== ABOUT THIS TASK ==
In the records below, find the line that contains "You are a GUI" and the line that contains "Image resolution: width=1316", then retype exactly those two lines and every line between them.

== MATERIAL FOR THIS EXERCISE ==
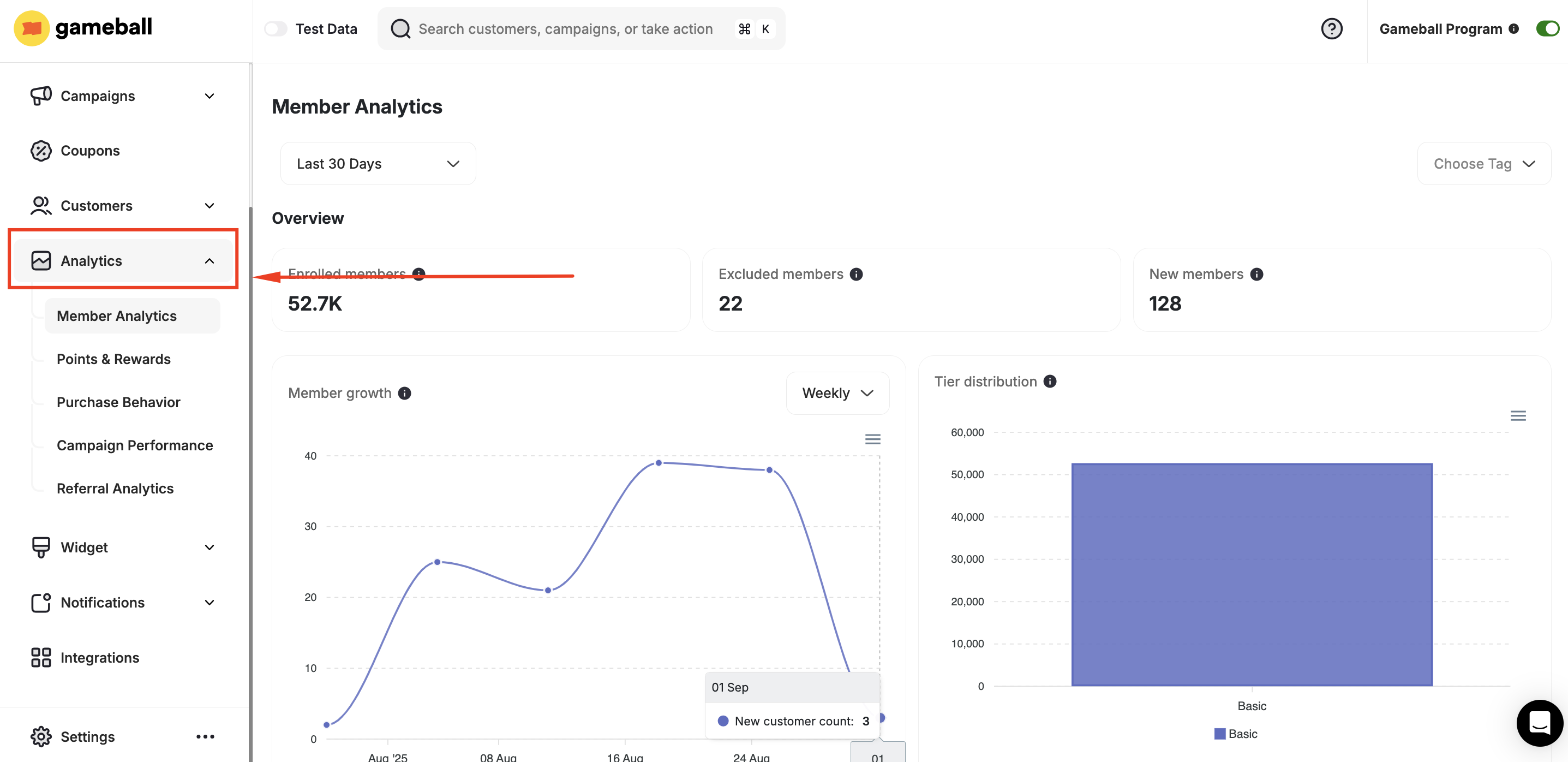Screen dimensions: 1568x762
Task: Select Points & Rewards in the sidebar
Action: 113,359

...

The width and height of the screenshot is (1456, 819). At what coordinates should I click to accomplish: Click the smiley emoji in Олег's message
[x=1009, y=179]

* * *

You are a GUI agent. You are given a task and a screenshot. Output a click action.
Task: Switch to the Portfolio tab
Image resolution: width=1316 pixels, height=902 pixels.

== WRITTEN SOLUTION ==
You are a GUI agent. You are given a task and a screenshot. Output a click action.
Task: Switch to the Portfolio tab
Image resolution: width=1316 pixels, height=902 pixels.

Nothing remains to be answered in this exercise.